■ How to complete this task
Can you revise the material, beginning at its start and stopping after the line that contains "raise-hand-icon is located", so that "particular" becomes "specific" and nothing else changes? Leave the pictures out of your answer.

::: Supplied data

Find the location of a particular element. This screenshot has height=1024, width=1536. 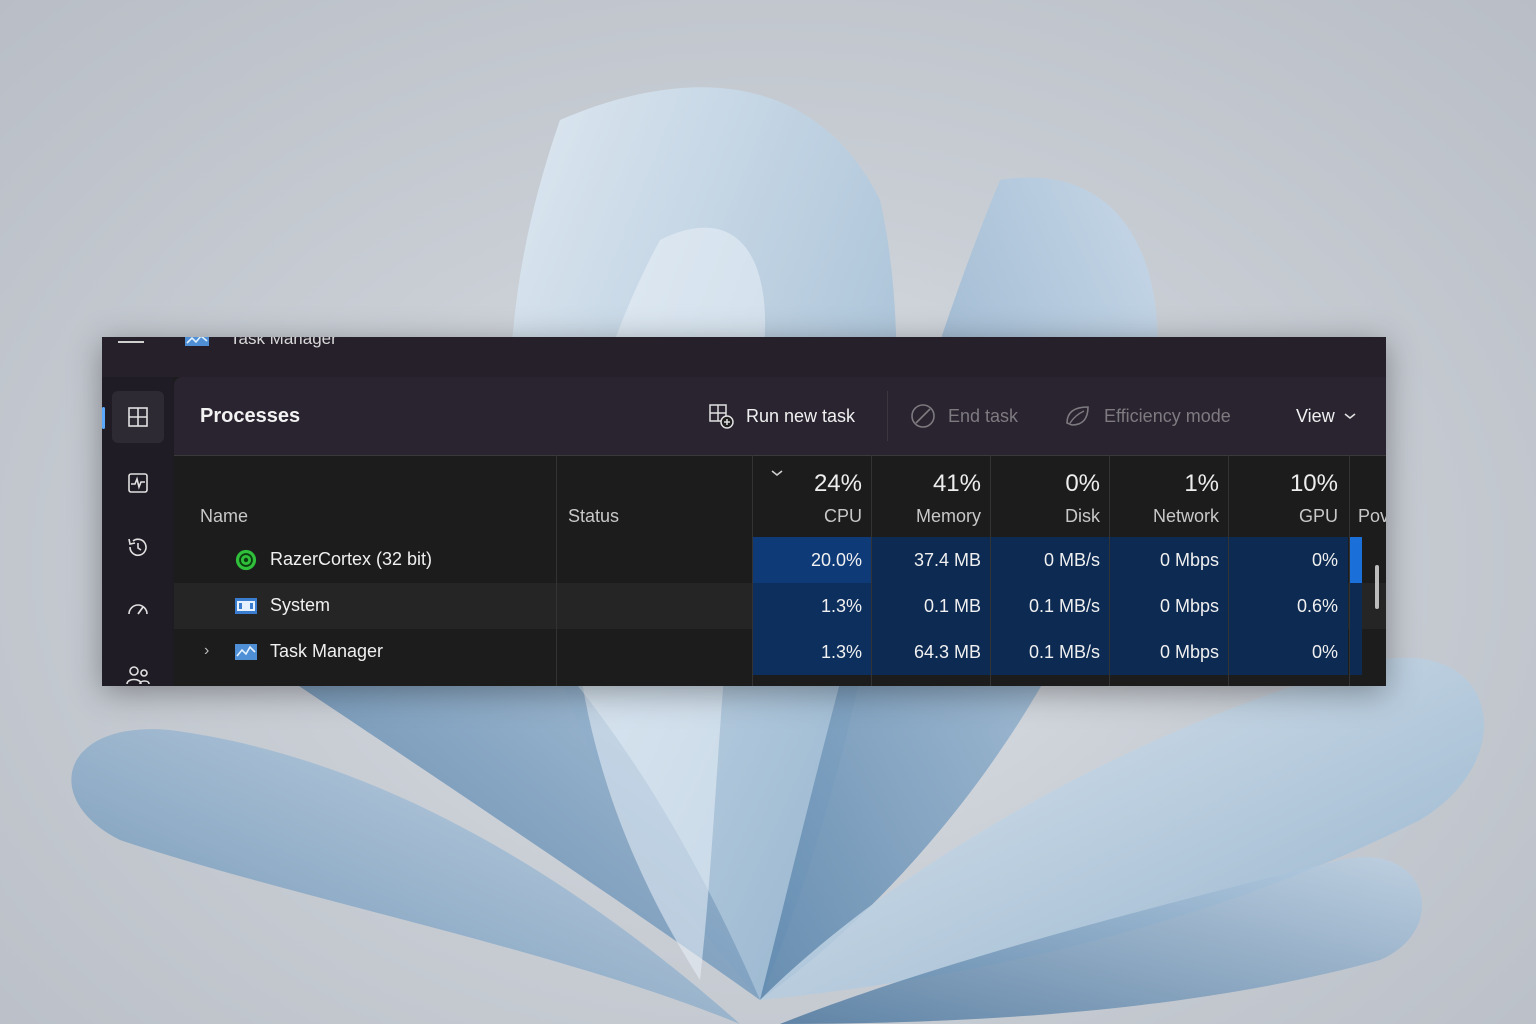

view-label: View is located at coordinates (1316, 416).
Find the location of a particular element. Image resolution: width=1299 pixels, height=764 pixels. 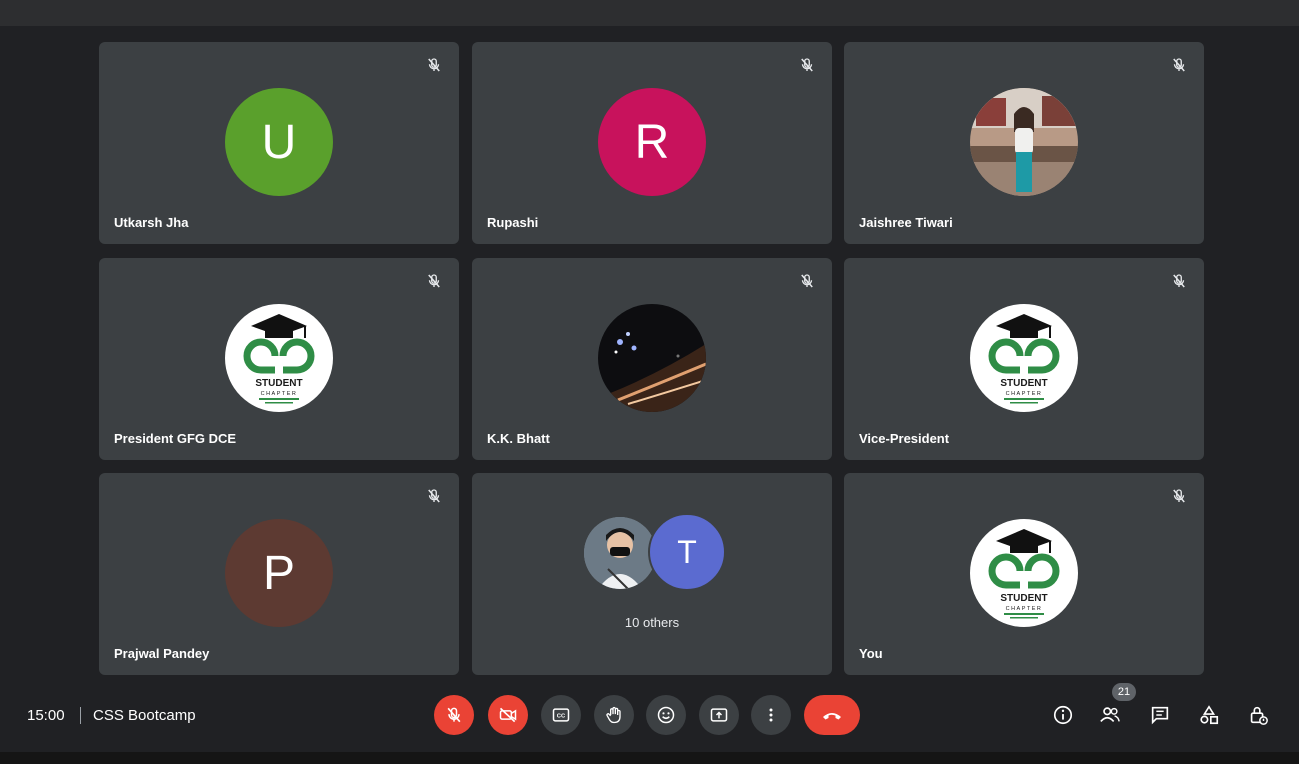

raise-hand-icon is located at coordinates (614, 715).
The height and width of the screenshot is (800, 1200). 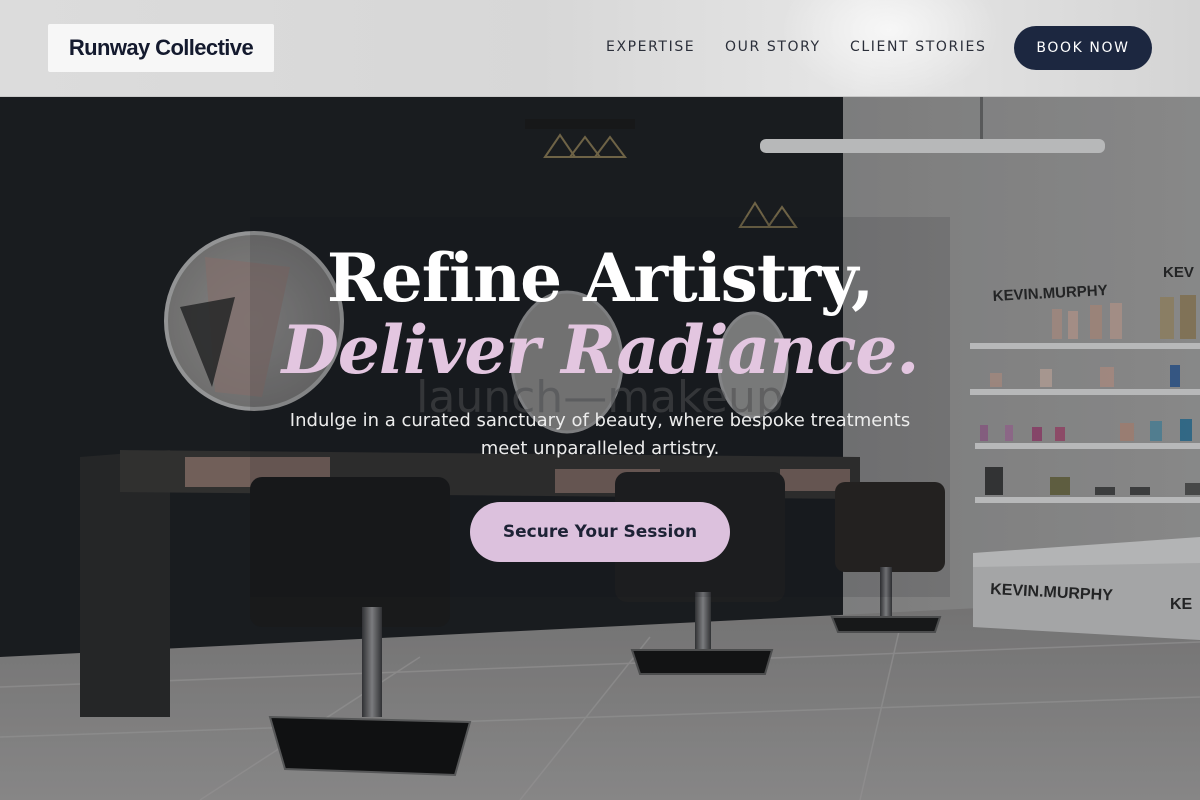 What do you see at coordinates (161, 48) in the screenshot?
I see `logo: Runway Collective` at bounding box center [161, 48].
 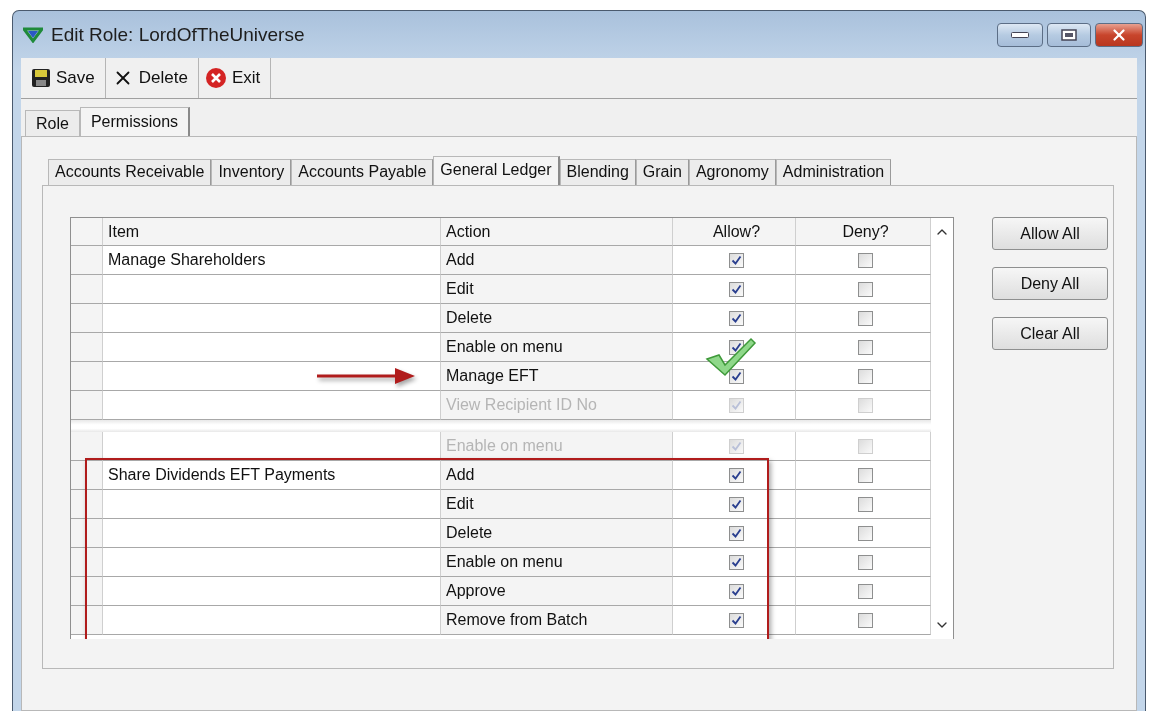 What do you see at coordinates (362, 172) in the screenshot?
I see `tab: Accounts Payable` at bounding box center [362, 172].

::::::

■ Answer box
Find the location of a specific element. This screenshot has height=1024, width=1536. 

view-label: View is located at coordinates (1316, 416).
Find the location of a specific element. Image resolution: width=1299 pixels, height=764 pixels. 

raise-hand-icon is located at coordinates (614, 715).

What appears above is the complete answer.